Comment pensez-vous, à votre échelle, pouvoir agir sur ces pratiques ?
En tant que distributeur en circuit court et avec une vision nouvelle, je préconise un modèle qui se concentre sur la distribution des produits essentiels, les indispensables ou les 20/80 pour parler « commercialement ». Les grands distributeurs offrent aussi des produits essentiels et de qualité et ils ont également des rayons remplis de produits inutiles et non essentiels à nos vies… c’est une offre large et basée sur la quantité qui incite immanquablement à la consommation.
Je n’ai pas la même vision et suggère un modèle épuré et simplifié, fondé sur la réponse à des besoins plus primaires que je qualifie d’essentiel ! Je me concentre dans le sourcing ou la recherche de produits et de producteurs vers des fournisseurs agricoles, artisanaux ou des entreprises aux pratiques agro-écologiques (Bio, Raisonnés, HVE, Label rouge, etc.) et dans la même démarche de progrès vers laquelle nous œuvrons tant au niveau de l’environnement que dans les relations sociales et sociétales.

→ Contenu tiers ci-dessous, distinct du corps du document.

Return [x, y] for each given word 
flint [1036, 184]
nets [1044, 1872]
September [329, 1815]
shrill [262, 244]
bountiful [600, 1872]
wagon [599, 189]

Nous invitons les consommateurs à s’approvisionner au relais idéeal sur les essentiels au meilleur rapport qualité prix, en partageant au besoin les quantités certes plus importantes et de compléter vos achats alimentaires plus spécifiques, spontanées chez les détaillants artisans et commerçants indépendants locaux, le marché, les magasins de producteurs locaux et les épiceries.

A vos yeux, une personne incarne-t-elle les valeurs de la RSE ?
Tristan LECONTE, fondateur de Alter Eco, Pure project etc. Entrepreneur RSE dans son incarnation à tous les niveaux. De la promotion de l’agroforesterie au commerce équitable, il porte et fait rayonner des projets agro-écologiques et sociétaux à l’échelle internationale, basés sur des valeurs RSE à « 1000% ».
J’ai eu la chance de le rencontrer sur un salon professionnel dans ma carrière américaine et c’est un homme brillant, bienveillant, visionnaire et inspirant !
J’ajouterais John MACKEY, fondateur et CEO de Wholefoods Market aux US, homme d’affaire, écrivain et leader d’un mouvement capitaliste conscient. Il est l’un des défenseurs les plus influents du mouvement pour l’alimentation biologique aux US. C’est un libertarien partisan du libre marché. Il est végétarien, partisan du droit animal et de l’alimentation biologique. Il soutient une philosophie de stakeholder : pour être compétitive, l’entreprise doit tenir compte de toutes ses parties prenantes.
Je parle de lui car c’est après une visio avec lui lors d’un séminaire d’entreprise que m’est venue l’idée de Idéeal local, du moins qu’elle a commencé à germer en 2008.